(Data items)
BEGIN
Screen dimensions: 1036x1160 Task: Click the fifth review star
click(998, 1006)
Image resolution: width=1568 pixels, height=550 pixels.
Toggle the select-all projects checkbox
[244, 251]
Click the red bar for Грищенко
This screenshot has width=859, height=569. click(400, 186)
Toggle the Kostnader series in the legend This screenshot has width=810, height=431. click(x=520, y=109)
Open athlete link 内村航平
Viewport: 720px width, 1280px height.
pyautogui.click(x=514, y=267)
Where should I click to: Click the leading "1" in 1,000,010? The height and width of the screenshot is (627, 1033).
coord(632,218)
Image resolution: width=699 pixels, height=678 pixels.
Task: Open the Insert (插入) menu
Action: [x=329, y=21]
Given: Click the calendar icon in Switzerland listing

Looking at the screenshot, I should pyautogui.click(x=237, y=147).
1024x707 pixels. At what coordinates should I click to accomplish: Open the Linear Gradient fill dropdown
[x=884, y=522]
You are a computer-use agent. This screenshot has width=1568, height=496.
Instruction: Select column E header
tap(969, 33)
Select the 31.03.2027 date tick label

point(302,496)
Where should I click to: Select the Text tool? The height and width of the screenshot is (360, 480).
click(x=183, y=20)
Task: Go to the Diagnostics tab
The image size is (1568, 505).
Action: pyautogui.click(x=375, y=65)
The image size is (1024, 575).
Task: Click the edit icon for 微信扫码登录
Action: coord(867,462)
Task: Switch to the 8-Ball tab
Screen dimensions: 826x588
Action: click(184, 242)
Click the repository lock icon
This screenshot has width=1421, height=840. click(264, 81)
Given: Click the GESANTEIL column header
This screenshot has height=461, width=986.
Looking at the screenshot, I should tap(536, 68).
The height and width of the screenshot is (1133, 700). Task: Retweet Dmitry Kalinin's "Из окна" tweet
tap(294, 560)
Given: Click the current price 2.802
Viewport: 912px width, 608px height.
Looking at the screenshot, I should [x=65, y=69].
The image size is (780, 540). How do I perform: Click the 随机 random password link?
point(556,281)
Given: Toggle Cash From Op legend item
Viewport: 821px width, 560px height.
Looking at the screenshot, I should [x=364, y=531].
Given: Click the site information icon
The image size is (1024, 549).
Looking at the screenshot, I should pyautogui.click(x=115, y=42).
END
• WHAT THE EXERCISE ASKS:
Reply with an exact copy of the lines running from the one containing "Given: Click the site information icon" through the end of the entries above, both ends included.

• YOUR SOLUTION:
Given: Click the site information icon
The image size is (1024, 549).
Looking at the screenshot, I should pyautogui.click(x=115, y=42).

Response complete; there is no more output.